- Nalanchira Location in Kerala, India
- Coordinates: 8°33′12″N 76°56′12″E﻿ / ﻿8.5533200°N 76.9367300°E
- Country: India
- State: Kerala
- District: Thiruvananthapuram

Languages
- • Official: Malayalam, English
- Time zone: UTC+5:30 (IST)
- Postal code: 695015
- Telephone code: 0471
- Vehicle registration: KL-01, KL-22

= Nalanchira =

Nalanchira is a suburb of Thiruvananthapuram the capital of Kerala state in India. It is an educational hub of Kerala, situated between Mannanthala and Pananvila. Nalanchira is approximately 8 km from the Thiruvananthapuram railway station and 11 km away from Thiruvananthapuram International Airport. The Main Central Road (MC Road) runs through this place. This middle-class residential locality is famous for its educational and social service institutions. The Nalanchira Bethany Hills were originally owned by a chettiar and was given to Mar Ivanios the founder of Syro-Malankara Catholic (MSC) Church to start an educational institution. The main residential areas are Benedict Nagar, Christian medical centre (CMC) lane, Parakodu lane, Mangalathu Lane, Convent Lane, Rajeev Gandhi Nagar, Puliyoor Gardens, Rose Nagar, Akshaya Gardens, Shawallace Lane, Thattinakam Souhrda Residents Association, Parkanthara Lane, Post Office Lane, Chathiode Lane, Udayannoor Lane, Kurishadi Jn., Anupama Nagar, Kushavarkal Road, Bethany Nagar Lane and Jayamatha Lane.

Christians, Hindus and Muslims live in harmony in Nalanchira.

The major churches are St. Thomas Syro-Malankara Catholic Church, St.Mary's Malankara Orthodox Church and St. Peter CSI Church Nalanchira.

Bethany Ashram, the first religious congregation in the Syro Malankara Catholic Church, has a house that was established in 1933 by Servant of God Arch Bishop Mar Ivanios OIC. This house is the mother house of the congregation and the Ashram Chapel is considered as the first church in Trivandrum by the Syrian Christian community. Near to Bethany Ashram, there situates the Provincial House of Bethany Navajeevan Province. At Bethany Nagar Lane there is one of the 'Dayaras' of Bethany Ashram which is also the Minor Seminary of the Congregation. Ashram runs the institutions such as Navajeevan Bethany Vidyalaya (School), Bethany Nature Cure Centre, Bethany College of Physiotherapy and Bethany Students Centre (Hostel for boys).

Udiyannur Shiva Temple is one of the main temples, another major temple is the Eravipuram Sri Krishna Swami Temple.T he Uriyadi festival at this temple on the occasion of Janmashtami attracts devotees from all over the country. Udayannur Shiva Temple is unique among the Siva temples by having two Siva temples in the same temple campus. It is one of the oldest Siva temples in the city. Another famous temple is Ezhukanyavoor Devi.

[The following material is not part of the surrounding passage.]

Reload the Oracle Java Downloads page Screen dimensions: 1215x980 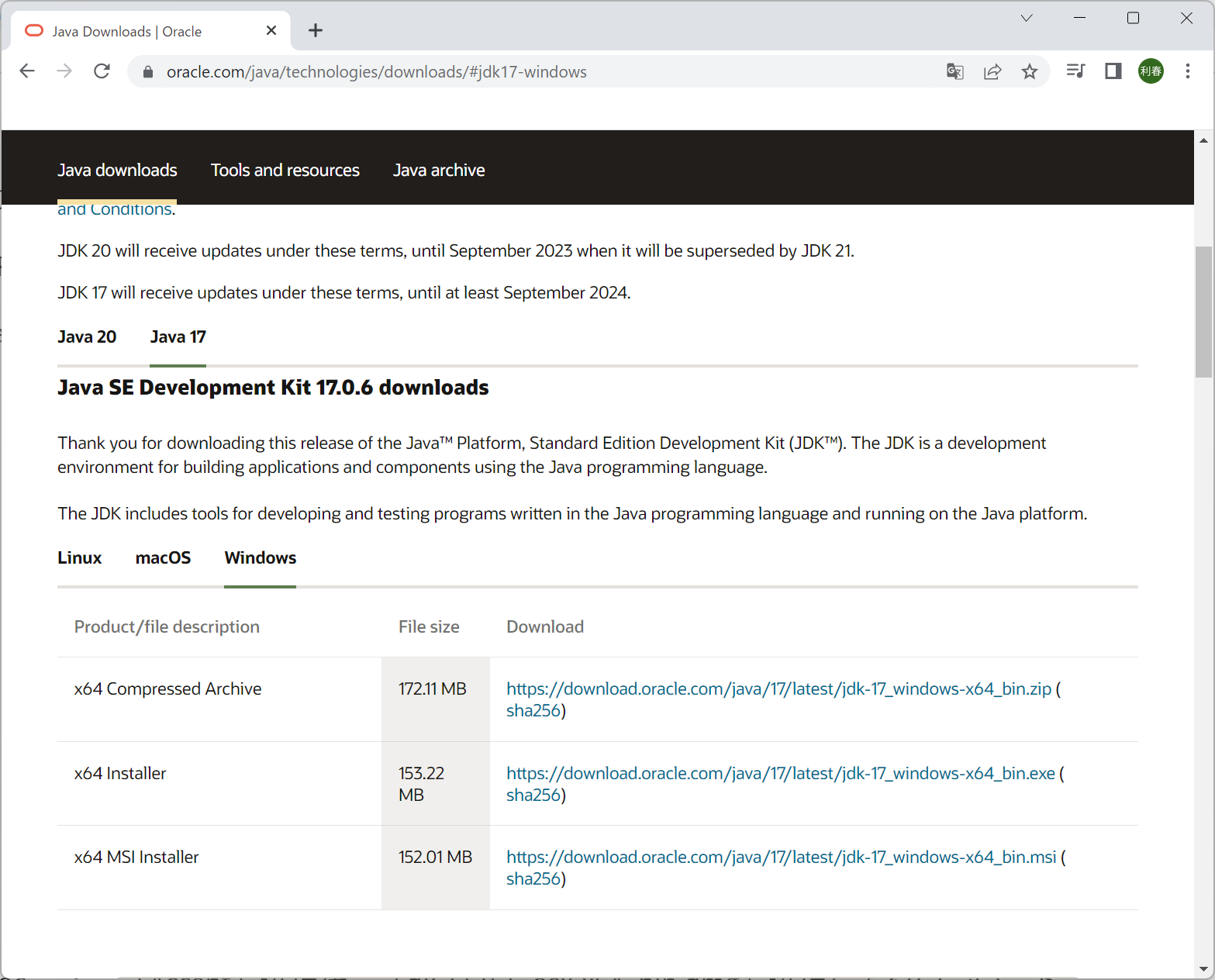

Shri VK Prasanth of Left Democratic Front (LDF) represents Nalanchira in the state legislative assembly which is a part of the Vattiyoorkavu constituency, while Shri Sashi Tharoor represents the area in the Lok Sabha.

Bethany Nature Cure, an ayurvedic treatment and yoga centre, is located here. The Synaxis of the Bethany Ashramam held in the year 1998 decided to divide the congregation into two provinces, namely Bethany Navajeevan Province and Bethany Navajyothi Province (the headquarters) is situated at Bethany Hill, Nalanchira, Trivandrum. The Jayamatha Orphanage, run by Franciscans Christian Missionaries, is also located in Nalanchira.

This suburb is home to several educational institutions such as Mar Ivanios College, Mar Baselios College of Engineering and Technology, Mar Gregorios College of Law, Sarvodaya Vidyalaya, Mar Theophilus teacher training college, Bethany College, St. John's School, St. Goretti’s School, Jaimatha Institutions, Navajeevan School, Hotel Management College and the Institution for Fire and Safety Engineering. Hospitals include KJK Hospital at Shawallace Lane which specialised in infertility treatment.